**Page excerpt:**
(5min read)

A few weeks ago, I’ve been developing a mobile application using video streaming on Android offline. I was not expecting such a journey in front of me. Besides all information you can find on the web, it was not that trivial and the solution was not obvious. The goal of this article is to share my experience doing video streaming on Android online, using Wireless Display, to help you on your own Android development journey. I assume you’ve tried, are trying or did implement a solution to do it. Hopefully, it will be useful – do not hesitate to tell me if this is the case!

First trial : basic WiDi implementation using sockets

I followed the Android developer guide to connect two phones using WiDi. Then, I thought innocently that I could stream the video from one phone to another, using the localhost network with MediaRecorder to MediaPlayer. I did not know that video streaming required specific protocols to work correctly: after a few hours of research, you understand that it’s because the live stream is not “seekable”. With the black screen and the obscur errors of MediaPlayer, I got to know about RTP and RTSP protocols.

**Short exercise A:**
Print the entry lines between the one holding "coordinates (118, 43)." and the one holding "What do you see at coordinates (870, 178)", inclusive, word for word as they appear.

**Stored data:**

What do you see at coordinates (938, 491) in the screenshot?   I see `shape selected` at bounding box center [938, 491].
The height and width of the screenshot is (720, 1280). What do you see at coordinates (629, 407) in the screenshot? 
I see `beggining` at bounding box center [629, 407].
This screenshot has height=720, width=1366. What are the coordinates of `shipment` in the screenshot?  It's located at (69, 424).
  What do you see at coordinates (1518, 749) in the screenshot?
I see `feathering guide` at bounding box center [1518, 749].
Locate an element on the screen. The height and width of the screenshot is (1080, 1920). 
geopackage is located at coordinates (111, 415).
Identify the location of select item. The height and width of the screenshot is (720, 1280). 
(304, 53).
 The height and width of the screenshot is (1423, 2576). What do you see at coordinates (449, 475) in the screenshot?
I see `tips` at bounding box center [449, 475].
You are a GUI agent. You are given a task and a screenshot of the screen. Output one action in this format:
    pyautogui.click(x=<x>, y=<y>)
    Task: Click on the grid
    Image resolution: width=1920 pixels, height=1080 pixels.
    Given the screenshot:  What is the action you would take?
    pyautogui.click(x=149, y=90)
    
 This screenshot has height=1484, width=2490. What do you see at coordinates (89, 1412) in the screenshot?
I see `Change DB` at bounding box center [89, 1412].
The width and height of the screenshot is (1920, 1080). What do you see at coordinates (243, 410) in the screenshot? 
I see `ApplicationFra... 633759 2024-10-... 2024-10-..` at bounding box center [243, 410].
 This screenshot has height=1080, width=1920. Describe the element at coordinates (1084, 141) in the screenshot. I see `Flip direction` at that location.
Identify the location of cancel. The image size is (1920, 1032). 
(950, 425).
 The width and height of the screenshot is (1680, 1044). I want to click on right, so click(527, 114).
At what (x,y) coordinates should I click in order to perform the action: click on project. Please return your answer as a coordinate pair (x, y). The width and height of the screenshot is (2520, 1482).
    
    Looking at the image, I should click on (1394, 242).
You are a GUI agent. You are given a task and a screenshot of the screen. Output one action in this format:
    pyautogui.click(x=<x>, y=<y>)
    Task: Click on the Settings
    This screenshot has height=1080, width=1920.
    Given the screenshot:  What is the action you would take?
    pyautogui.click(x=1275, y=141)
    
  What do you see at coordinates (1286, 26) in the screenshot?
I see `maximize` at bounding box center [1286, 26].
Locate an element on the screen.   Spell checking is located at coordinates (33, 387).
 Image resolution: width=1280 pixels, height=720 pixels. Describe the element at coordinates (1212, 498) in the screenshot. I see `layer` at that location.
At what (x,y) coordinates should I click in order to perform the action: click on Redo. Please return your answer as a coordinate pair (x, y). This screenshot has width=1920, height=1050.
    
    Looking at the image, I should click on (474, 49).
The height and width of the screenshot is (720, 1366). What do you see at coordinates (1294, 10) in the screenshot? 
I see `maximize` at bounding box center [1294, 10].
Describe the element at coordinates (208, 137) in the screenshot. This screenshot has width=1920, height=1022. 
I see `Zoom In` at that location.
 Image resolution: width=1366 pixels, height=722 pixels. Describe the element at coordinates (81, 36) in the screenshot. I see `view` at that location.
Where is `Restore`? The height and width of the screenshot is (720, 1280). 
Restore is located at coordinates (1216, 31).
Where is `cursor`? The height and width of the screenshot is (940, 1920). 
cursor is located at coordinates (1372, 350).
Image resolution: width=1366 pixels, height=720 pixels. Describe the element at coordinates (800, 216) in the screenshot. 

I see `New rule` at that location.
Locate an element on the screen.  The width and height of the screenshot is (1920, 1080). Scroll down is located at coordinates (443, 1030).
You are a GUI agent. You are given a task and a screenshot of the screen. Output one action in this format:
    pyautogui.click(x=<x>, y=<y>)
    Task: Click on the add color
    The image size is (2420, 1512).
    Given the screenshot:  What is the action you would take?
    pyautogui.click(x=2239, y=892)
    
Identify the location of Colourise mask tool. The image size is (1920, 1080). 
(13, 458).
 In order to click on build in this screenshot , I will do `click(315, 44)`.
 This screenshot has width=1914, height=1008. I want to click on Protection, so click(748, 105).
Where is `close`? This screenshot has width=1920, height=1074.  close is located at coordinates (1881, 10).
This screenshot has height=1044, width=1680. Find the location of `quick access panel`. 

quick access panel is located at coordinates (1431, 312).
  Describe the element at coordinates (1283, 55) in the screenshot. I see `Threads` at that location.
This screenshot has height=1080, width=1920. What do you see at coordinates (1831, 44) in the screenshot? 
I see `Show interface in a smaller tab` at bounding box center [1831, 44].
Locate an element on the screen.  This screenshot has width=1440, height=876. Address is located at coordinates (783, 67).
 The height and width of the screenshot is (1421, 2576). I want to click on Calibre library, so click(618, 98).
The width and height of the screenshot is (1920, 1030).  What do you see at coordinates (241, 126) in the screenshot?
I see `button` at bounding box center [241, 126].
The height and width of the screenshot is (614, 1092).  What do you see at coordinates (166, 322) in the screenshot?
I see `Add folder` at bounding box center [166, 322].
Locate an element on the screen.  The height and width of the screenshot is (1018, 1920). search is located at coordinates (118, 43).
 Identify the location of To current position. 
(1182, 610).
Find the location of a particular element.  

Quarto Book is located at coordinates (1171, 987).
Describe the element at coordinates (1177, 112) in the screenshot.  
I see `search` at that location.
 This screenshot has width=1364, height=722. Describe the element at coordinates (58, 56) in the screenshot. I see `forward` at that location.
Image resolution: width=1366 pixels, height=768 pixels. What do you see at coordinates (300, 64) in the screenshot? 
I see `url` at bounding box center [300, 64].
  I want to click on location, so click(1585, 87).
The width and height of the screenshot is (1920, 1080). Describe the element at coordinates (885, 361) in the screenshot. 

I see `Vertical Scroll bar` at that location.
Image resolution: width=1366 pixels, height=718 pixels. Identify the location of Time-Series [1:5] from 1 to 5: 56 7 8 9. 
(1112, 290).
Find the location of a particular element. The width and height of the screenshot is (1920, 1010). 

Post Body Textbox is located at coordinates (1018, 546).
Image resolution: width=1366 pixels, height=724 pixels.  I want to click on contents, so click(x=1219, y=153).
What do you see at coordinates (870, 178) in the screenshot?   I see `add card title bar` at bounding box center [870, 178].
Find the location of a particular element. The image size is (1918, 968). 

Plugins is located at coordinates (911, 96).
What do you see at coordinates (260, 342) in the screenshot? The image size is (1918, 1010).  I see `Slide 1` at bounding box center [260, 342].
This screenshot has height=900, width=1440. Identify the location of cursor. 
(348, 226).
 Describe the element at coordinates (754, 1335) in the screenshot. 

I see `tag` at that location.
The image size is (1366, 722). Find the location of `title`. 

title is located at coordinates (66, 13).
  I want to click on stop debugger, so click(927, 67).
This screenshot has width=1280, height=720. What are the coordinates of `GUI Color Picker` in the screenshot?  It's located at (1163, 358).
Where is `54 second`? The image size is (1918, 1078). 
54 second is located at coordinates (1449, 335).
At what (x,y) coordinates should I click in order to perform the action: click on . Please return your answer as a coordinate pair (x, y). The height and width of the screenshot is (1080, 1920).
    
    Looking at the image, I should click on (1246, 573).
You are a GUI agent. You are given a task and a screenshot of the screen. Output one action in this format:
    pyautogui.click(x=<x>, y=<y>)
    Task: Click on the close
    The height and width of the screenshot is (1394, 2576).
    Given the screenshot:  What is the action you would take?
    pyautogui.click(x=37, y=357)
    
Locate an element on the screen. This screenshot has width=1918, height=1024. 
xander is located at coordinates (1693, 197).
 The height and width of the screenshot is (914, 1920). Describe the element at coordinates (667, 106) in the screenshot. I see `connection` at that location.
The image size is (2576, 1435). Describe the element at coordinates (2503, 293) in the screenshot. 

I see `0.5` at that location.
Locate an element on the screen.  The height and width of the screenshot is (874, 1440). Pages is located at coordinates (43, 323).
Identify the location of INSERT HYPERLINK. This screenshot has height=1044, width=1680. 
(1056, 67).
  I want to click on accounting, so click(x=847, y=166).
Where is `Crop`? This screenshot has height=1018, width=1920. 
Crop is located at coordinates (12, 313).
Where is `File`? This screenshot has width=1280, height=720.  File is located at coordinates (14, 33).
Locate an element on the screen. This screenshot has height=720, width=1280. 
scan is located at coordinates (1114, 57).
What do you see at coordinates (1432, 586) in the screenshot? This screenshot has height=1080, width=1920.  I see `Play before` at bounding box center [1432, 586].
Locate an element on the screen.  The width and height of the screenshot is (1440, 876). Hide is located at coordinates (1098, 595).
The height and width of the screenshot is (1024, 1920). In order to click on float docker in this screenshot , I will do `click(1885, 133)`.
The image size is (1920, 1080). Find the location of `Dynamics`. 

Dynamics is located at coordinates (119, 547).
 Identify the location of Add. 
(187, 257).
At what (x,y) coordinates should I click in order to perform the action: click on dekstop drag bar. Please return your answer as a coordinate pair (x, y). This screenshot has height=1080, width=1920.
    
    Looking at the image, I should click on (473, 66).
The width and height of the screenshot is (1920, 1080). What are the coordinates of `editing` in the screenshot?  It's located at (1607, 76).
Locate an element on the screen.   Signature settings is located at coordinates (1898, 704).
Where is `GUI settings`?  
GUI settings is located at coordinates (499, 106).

**Short exercise B:**
Return the passage of the Android video streaming article between "(5min read)" and "is the case!", inclusive, unchanged.

**Complete answer A:**
Locate an element on the screen.  The height and width of the screenshot is (1018, 1920). search is located at coordinates (118, 43).
 Identify the location of To current position. 
(1182, 610).
Find the location of a particular element.  

Quarto Book is located at coordinates (1171, 987).
Describe the element at coordinates (1177, 112) in the screenshot.  
I see `search` at that location.
 This screenshot has width=1364, height=722. Describe the element at coordinates (58, 56) in the screenshot. I see `forward` at that location.
Image resolution: width=1366 pixels, height=768 pixels. What do you see at coordinates (300, 64) in the screenshot? 
I see `url` at bounding box center [300, 64].
  I want to click on location, so click(1585, 87).
The width and height of the screenshot is (1920, 1080). Describe the element at coordinates (885, 361) in the screenshot. 

I see `Vertical Scroll bar` at that location.
Image resolution: width=1366 pixels, height=718 pixels. Identify the location of Time-Series [1:5] from 1 to 5: 56 7 8 9. 
(1112, 290).
Find the location of a particular element. The width and height of the screenshot is (1920, 1010). 

Post Body Textbox is located at coordinates (1018, 546).
Image resolution: width=1366 pixels, height=724 pixels.  I want to click on contents, so click(x=1219, y=153).
What do you see at coordinates (870, 178) in the screenshot?   I see `add card title bar` at bounding box center [870, 178].

**Complete answer B:**
(5min read)

A few weeks ago, I’ve been developing a mobile application using video streaming on Android offline. I was not expecting such a journey in front of me. Besides all information you can find on the web, it was not that trivial and the solution was not obvious. The goal of this article is to share my experience doing video streaming on Android online, using Wireless Display, to help you on your own Android development journey. I assume you’ve tried, are trying or did implement a solution to do it. Hopefully, it will be useful – do not hesitate to tell me if this is the case!